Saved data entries
►

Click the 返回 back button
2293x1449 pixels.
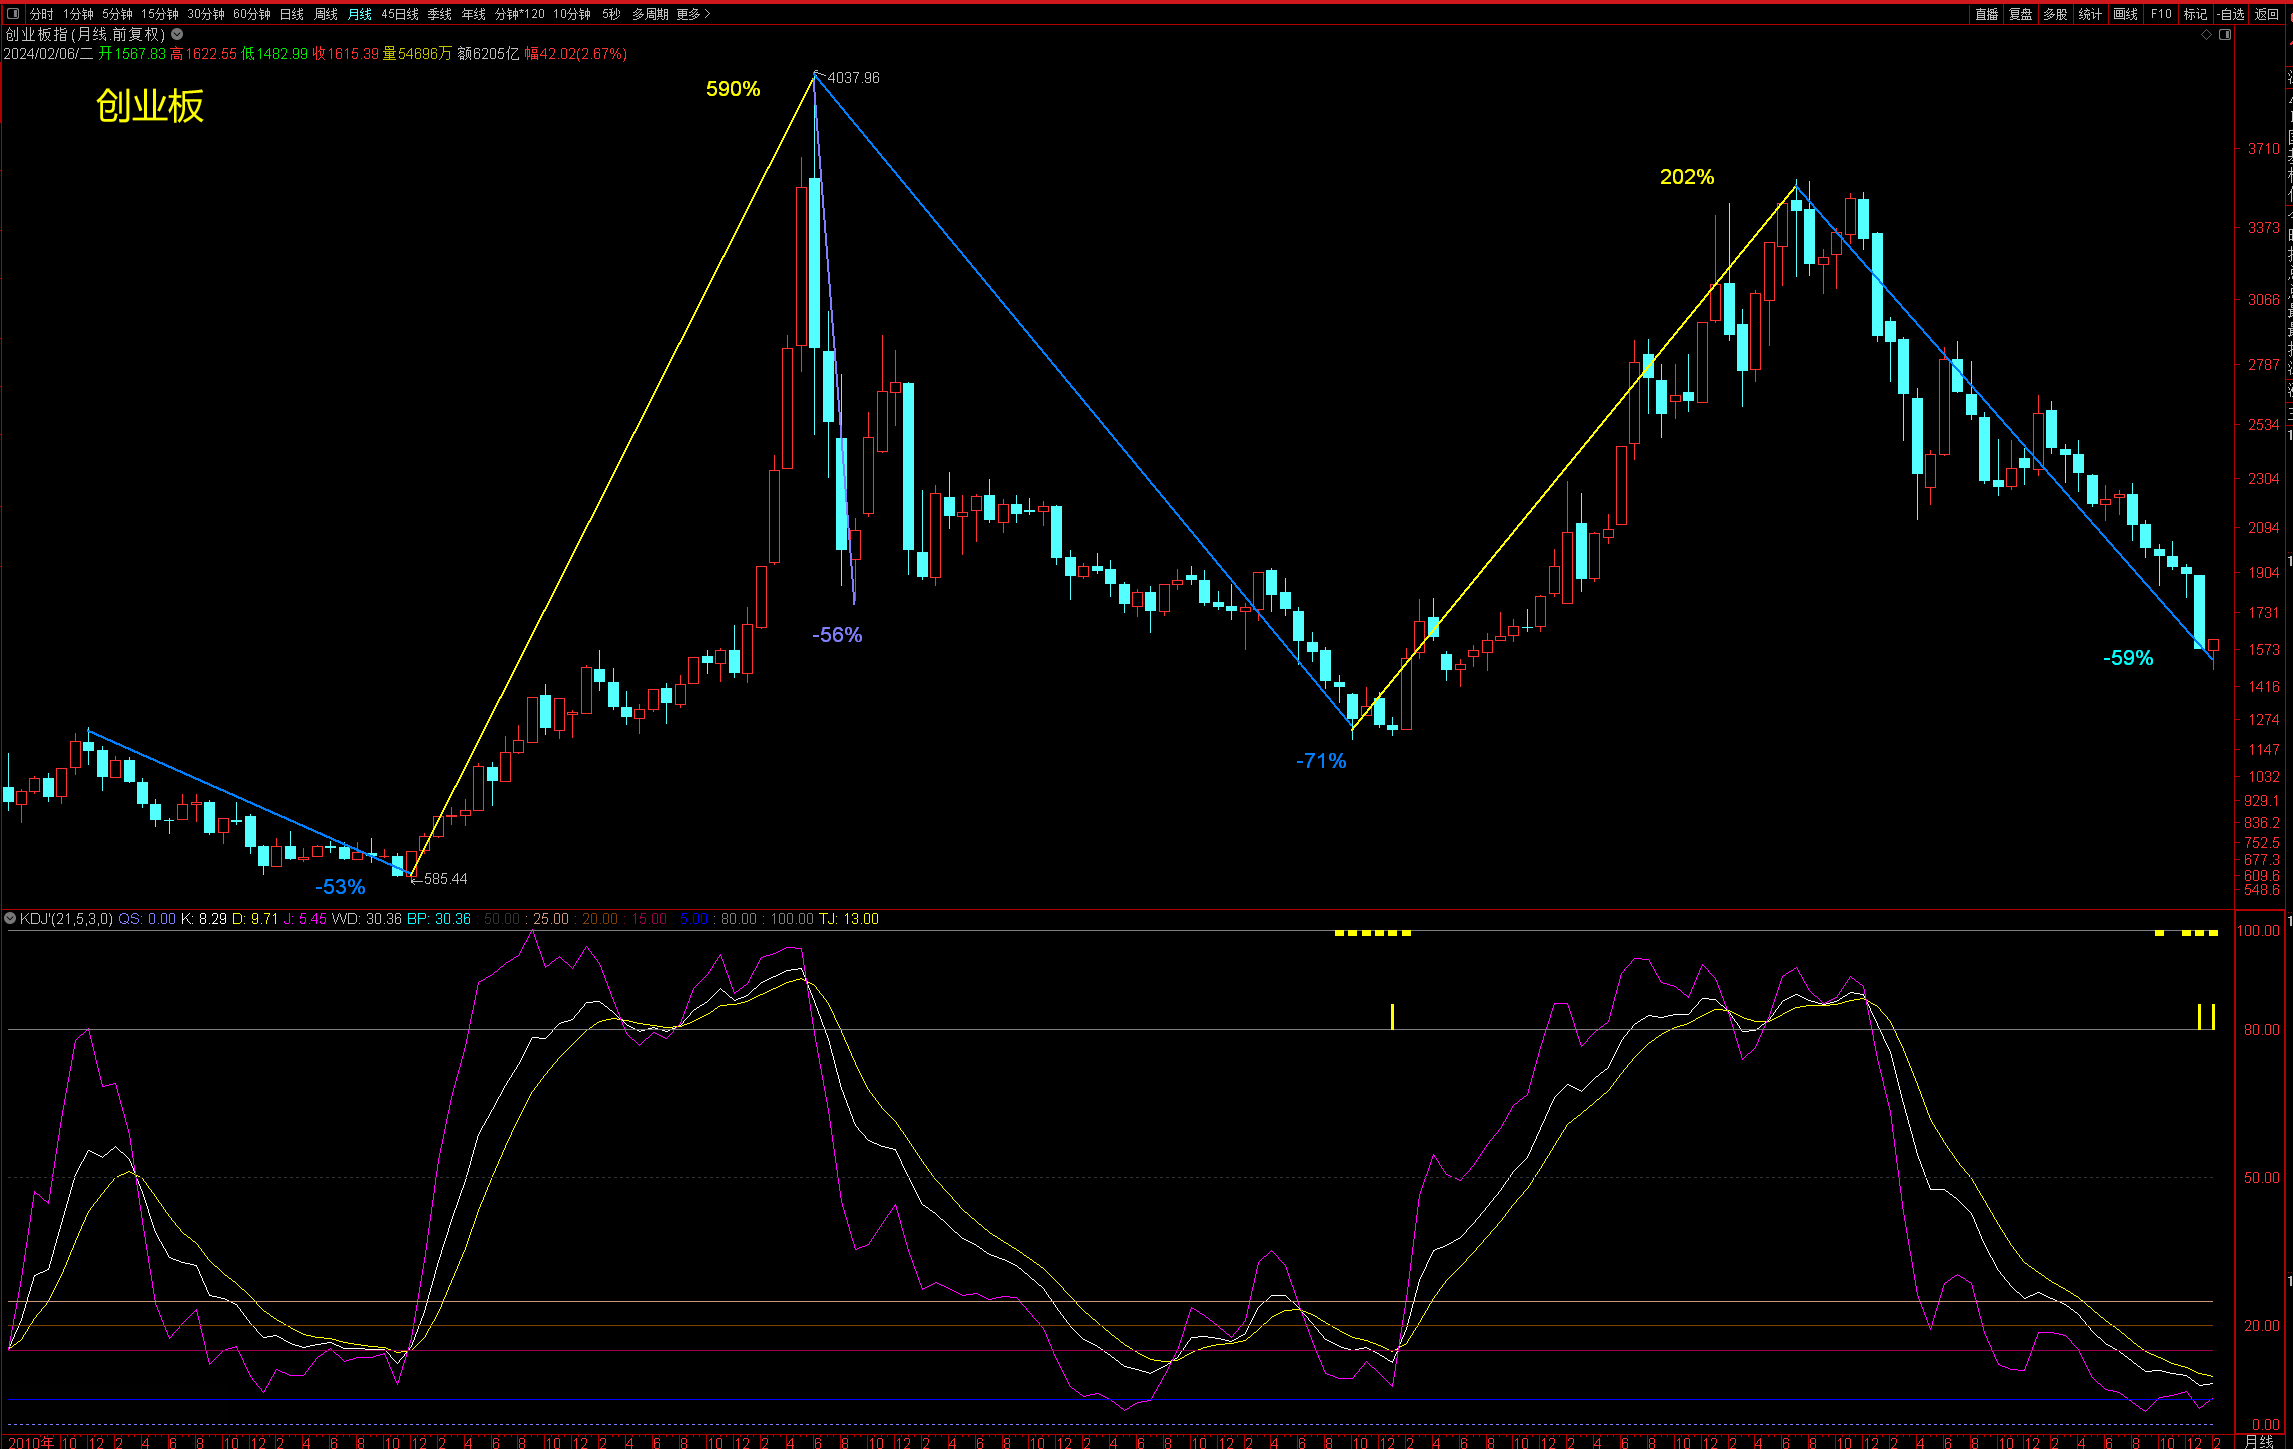pos(2266,14)
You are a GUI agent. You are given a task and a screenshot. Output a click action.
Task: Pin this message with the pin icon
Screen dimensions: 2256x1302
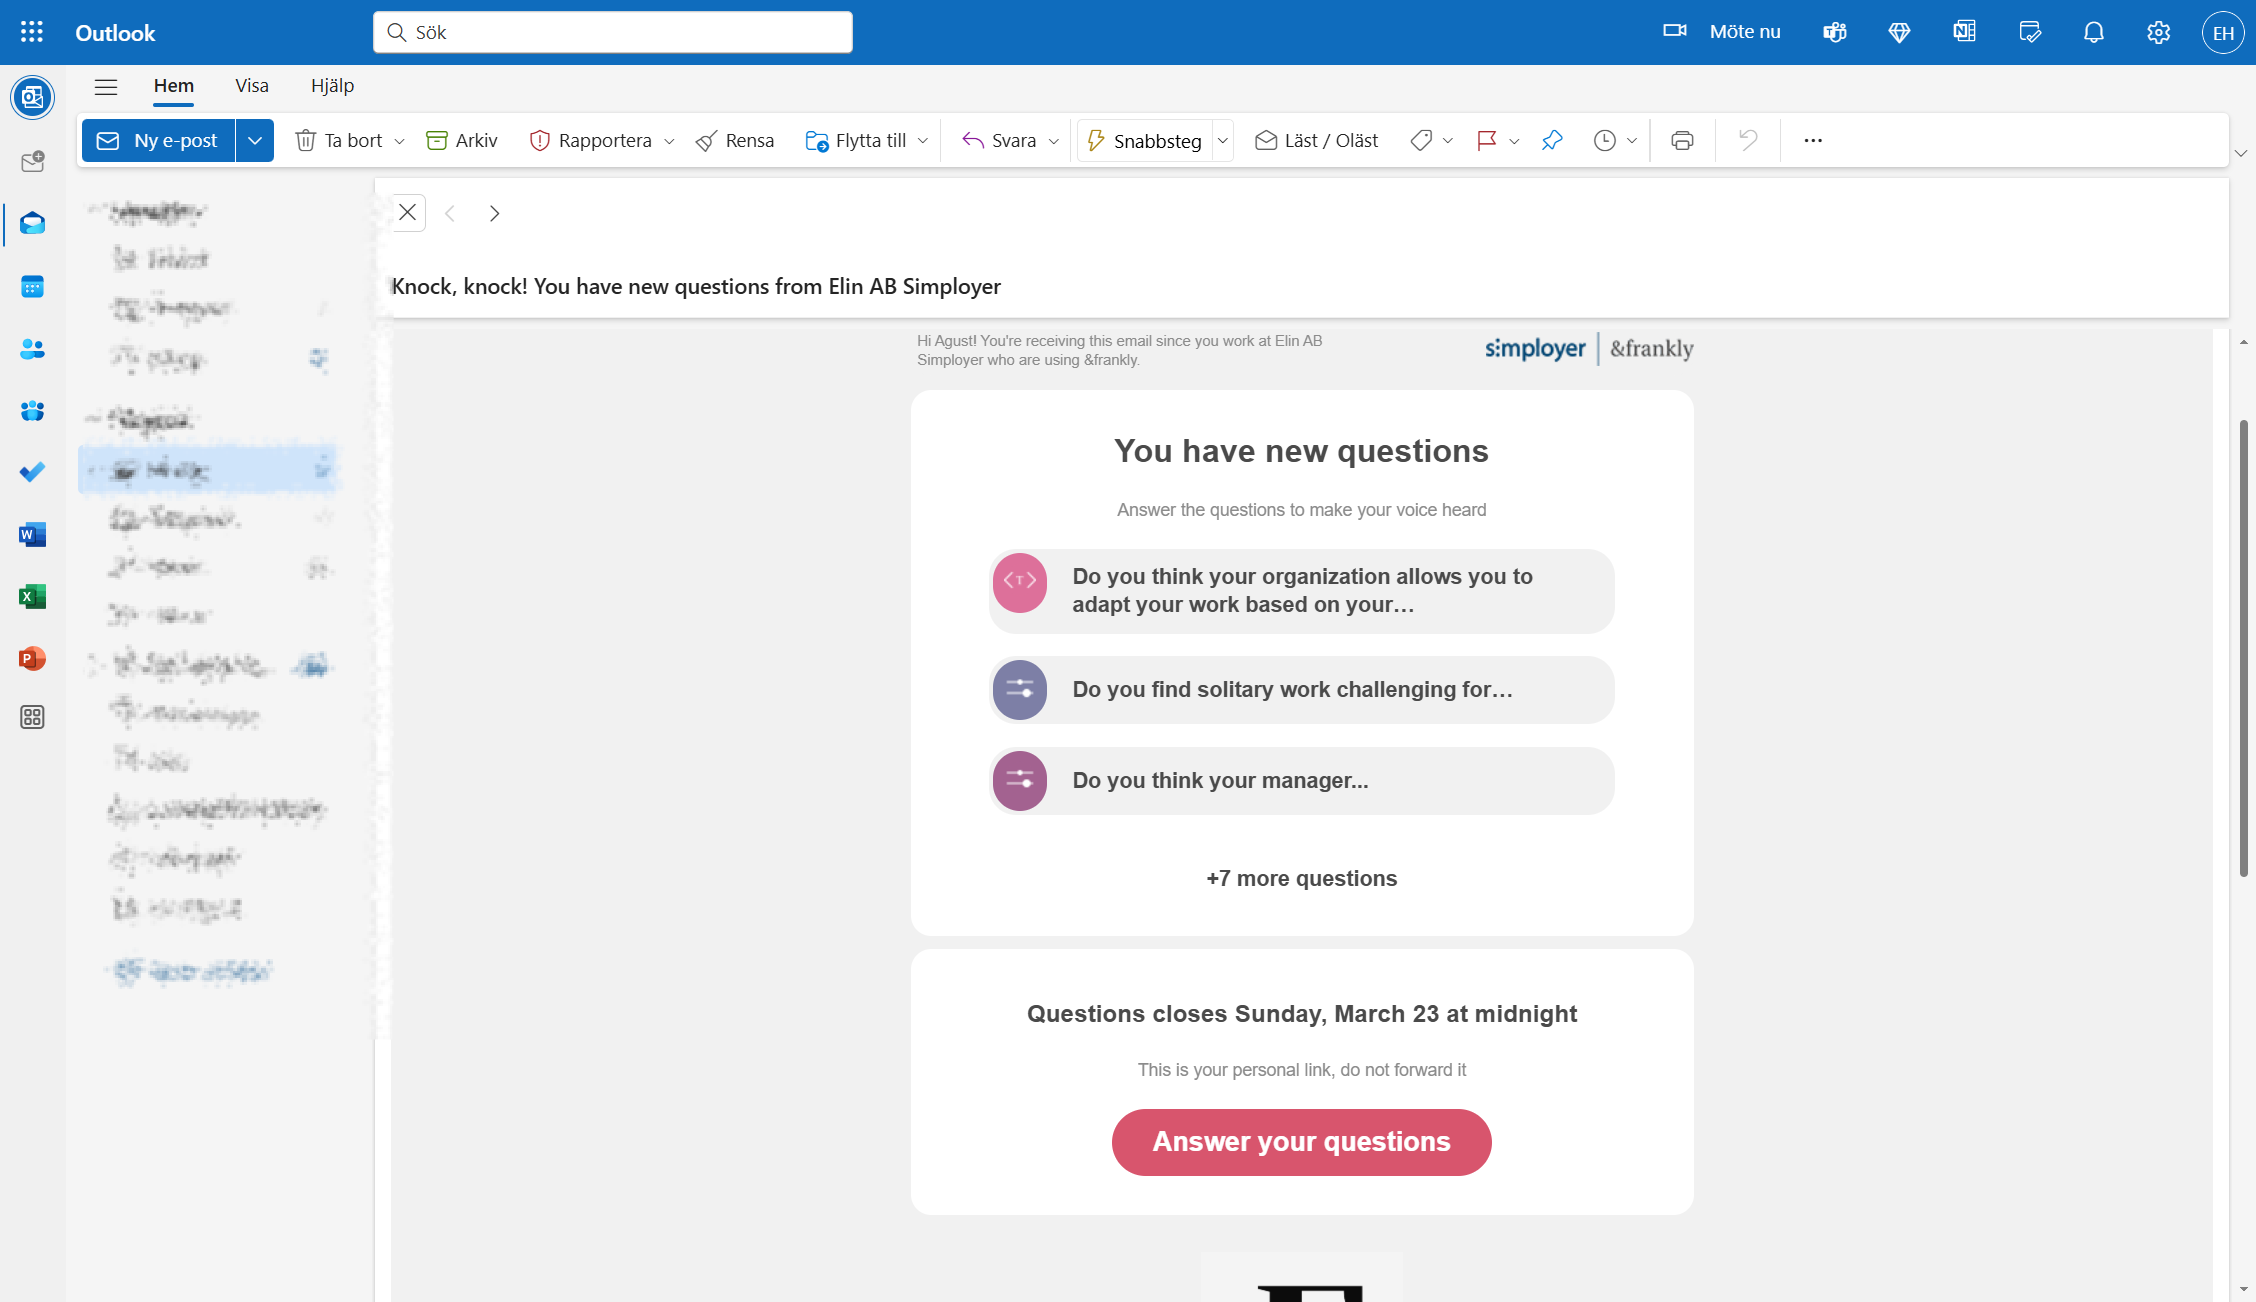tap(1552, 141)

◄

Work instruction:
Set down exactly and only the lines from the line that contains "Task: Pin this message with the pin icon" through the last line of the entries above, with both of those lines included and the pictures left out.

Worked solution:
Task: Pin this message with the pin icon
Screen dimensions: 2256x1302
tap(1552, 141)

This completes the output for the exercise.